[[ INPUT DATA, beginning ]]

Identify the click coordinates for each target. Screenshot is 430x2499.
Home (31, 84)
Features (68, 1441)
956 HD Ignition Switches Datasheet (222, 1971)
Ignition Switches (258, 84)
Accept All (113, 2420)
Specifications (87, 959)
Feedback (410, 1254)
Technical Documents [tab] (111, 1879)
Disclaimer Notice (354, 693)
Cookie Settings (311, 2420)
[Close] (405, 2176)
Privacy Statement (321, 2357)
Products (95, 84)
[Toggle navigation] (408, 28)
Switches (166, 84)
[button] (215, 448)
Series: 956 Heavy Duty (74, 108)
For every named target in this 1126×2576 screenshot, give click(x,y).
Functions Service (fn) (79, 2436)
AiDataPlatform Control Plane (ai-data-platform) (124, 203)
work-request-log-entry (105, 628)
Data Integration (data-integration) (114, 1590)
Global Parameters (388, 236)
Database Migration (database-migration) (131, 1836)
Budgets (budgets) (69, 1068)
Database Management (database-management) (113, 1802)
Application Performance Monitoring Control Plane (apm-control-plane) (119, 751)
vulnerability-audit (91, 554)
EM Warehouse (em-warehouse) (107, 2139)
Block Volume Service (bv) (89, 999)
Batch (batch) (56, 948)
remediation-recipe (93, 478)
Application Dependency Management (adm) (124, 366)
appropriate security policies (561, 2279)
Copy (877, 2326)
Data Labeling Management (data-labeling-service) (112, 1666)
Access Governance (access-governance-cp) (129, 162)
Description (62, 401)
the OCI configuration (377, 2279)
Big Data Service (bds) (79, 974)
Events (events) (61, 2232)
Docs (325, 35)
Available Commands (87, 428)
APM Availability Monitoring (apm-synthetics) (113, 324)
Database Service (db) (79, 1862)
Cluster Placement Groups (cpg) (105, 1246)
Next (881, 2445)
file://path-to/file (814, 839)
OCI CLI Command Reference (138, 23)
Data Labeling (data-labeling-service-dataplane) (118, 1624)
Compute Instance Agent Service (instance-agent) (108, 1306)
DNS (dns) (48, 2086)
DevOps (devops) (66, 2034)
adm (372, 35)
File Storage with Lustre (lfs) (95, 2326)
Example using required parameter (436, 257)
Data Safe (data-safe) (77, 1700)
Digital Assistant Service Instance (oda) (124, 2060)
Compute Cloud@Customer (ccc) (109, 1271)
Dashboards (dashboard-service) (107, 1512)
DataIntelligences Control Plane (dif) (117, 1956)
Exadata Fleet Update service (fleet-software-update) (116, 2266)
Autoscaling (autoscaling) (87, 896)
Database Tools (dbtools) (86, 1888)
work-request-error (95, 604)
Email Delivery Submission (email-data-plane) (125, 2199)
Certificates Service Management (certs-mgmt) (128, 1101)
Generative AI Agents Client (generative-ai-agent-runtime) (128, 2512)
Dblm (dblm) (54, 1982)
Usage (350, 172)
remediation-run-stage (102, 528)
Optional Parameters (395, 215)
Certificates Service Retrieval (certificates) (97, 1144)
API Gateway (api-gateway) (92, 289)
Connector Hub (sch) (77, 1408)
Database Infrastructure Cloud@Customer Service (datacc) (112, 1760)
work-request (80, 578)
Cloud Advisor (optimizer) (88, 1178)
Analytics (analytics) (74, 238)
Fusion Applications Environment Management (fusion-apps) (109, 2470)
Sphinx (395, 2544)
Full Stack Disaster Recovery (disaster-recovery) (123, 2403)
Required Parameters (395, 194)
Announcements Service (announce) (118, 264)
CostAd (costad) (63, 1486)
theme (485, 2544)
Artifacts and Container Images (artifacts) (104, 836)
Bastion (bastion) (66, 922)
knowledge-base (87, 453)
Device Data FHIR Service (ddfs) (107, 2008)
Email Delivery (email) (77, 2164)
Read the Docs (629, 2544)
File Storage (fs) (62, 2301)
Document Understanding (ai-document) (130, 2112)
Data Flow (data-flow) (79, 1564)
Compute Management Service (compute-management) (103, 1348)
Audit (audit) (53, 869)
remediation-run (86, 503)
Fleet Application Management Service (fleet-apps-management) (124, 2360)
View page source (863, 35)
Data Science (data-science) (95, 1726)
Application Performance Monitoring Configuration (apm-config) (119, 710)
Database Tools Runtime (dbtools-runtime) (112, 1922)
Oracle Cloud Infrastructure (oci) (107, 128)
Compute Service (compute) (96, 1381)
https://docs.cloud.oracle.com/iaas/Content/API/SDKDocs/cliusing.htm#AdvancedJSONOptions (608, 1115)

[[ INPUT DATA, end ]]

THE TASK
Word for word, set down the lines from the beginning of the records through the line that holds "Database Migration (database-migration)". Leave out the rest.

SOLUTION FOR THIS TASK
Identify the click coordinates for each target. Screenshot is 430x2499.
Home (31, 84)
Features (68, 1441)
956 HD Ignition Switches Datasheet (222, 1971)
Ignition Switches (258, 84)
Accept All (113, 2420)
Specifications (87, 959)
Feedback (410, 1254)
Technical Documents [tab] (111, 1879)
Disclaimer Notice (354, 693)
Cookie Settings (311, 2420)
[Close] (405, 2176)
Privacy Statement (321, 2357)
Products (95, 84)
[Toggle navigation] (408, 28)
Switches (166, 84)
[button] (215, 448)
Series: 956 Heavy Duty (74, 108)
For every named target in this 1126×2576 screenshot, give click(x,y).
Functions Service (fn) (79, 2436)
AiDataPlatform Control Plane (ai-data-platform) (124, 203)
work-request-log-entry (105, 628)
Data Integration (data-integration) (114, 1590)
Global Parameters (388, 236)
Database Migration (database-migration) (131, 1836)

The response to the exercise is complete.